Jumped into Fallen Earth next which was excellent in a lot of ways but the devs seemed very conflicted about the combat. It was shooter controls with WoW-like hotbars. The macros I made for that game... boy was the gameplay god awful. But that game world, man, that game world was something else. Still the best I've ever experienced. Faction system was really cool in it. But, for whatever reason, the devs never budged on player buildings which seemed so natural in a post-apoc game.
Then I tried out Defiance, loved it, but that game very quickly fell into maintenance mode as well and when I finally left it there was just one guy working on it. Trion completely gave up on it. Think I made it six months in Defiance.
Have played SWTOR off and on for years but, aside from launch, I've never been able to stomach more than a few weeks at a time. It's the antithesis of everything I actually like in MMOs. I hate linear content, I hate SWTOR's gameplay with a passion, and now the expansions aren't even multiplayer, lol.
Between Episode VII, Rogue One, and Rebels I need a Star Wars fix.
Even after all these years, fourteen now in fact, I still find myself reminiscing about all of the interesting and amazing people I met in the Theed cantina. All of the rebels I slaughtered in Anchorhead. All of the bombing runs my TIE Bomber survived, the fun crew stuff on the multi-passenger ships, the insane amount of roleplaying, and more. It boggles me to think that, in a game, you could find 70+ people just socializing in a virtual bar.
When I think of extrapolating that to SWTOR I laugh out loud and roll my eyes. Could you even imagine such a thing in a modern MMO? Non-combat stuff as a main play style; and plenty of it?
I think I've made peace with the fact that I love the idea of the MMO but will probably always hate the execution. There are a few games I'm looking forward to, however. The Repopulation if they ever get it on UE4, Project Genom shows some promise, haven't seen much about it but I'm ready for a post-apoc sandbox and there's some random indie game called Edengrad, and perhaps the game I'm most excited for is Dual Universe.
We'll see if anything manages to interest me for more than a few months. I hope so. I really wanna get past this WoW-retread casual shit, y'know?
Sure... We had a MMO bubble for a while when everyone and their grandmother wanted to fund the next great MMO... (this then shifted to MOBA´s, but that busted at a much more rapid rate).
Beyond that things are looking up and up... But we have absolutely reached a point where we can talk about eras... (much like how some people still hold up classic DOOM as the purest of shooters) and the "classic" era has passed and the market is now moving forward trying new things (this includes how to maximize profits and minimize costs) but that is something that happens in all genres.
At least that is my analysis of the genre.
TL:DR The passing of a era, realigning goals, experimentation,
This have been a good conversation
I meant Mythic+...
Raiding is largely vestigial at this point in time, and the add-ons basically think for you, anyways.
Maps are fine. Auction house is fine.
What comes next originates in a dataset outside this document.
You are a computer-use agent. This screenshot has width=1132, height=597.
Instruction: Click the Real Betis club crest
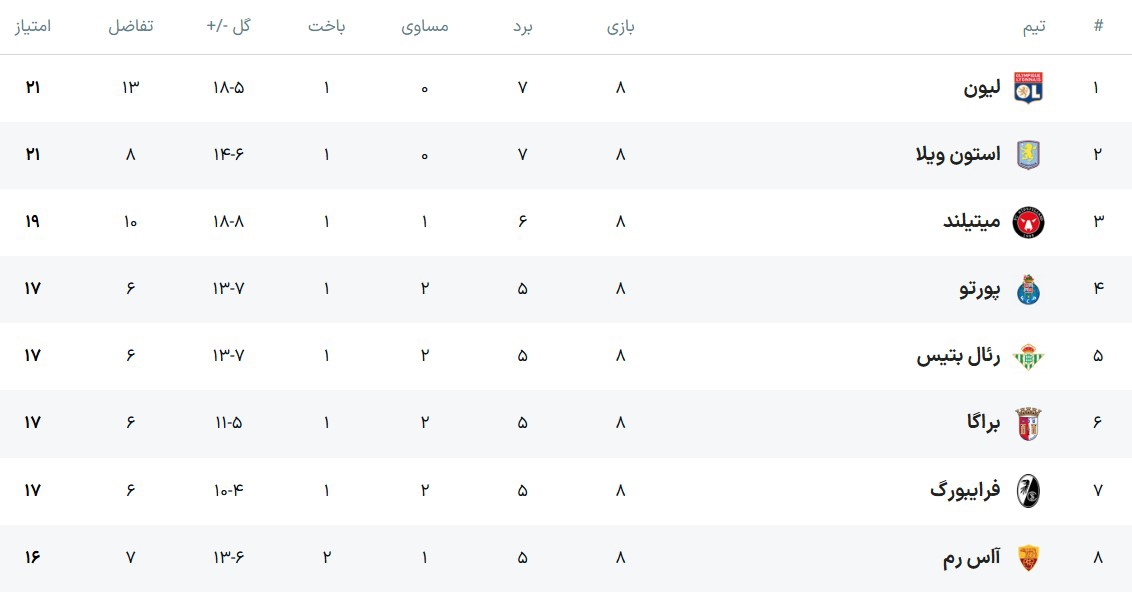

Having to be online all the time is a waste of power and you never know when Windows decides to reboot itself while you're asleep.
I have a much bigger issue with the sophisticated extensibility added to the current crop of games. It really takes a lot of the thinking out and it causes too much friction.
Time investment is what all gamers are willing to invest. Even if they are playing silly facebook games, they are still wasting their time playing a game. That's life. You could also say the same thing about pretty much anything else.
Those games are crap. Just because they can be played casually doesn't make them good games, it makes them easy time wasters. I'd rather have quality. And my husband and I both will replay games many times. I've played the Dragon Age series 4 times, my husband has played 13.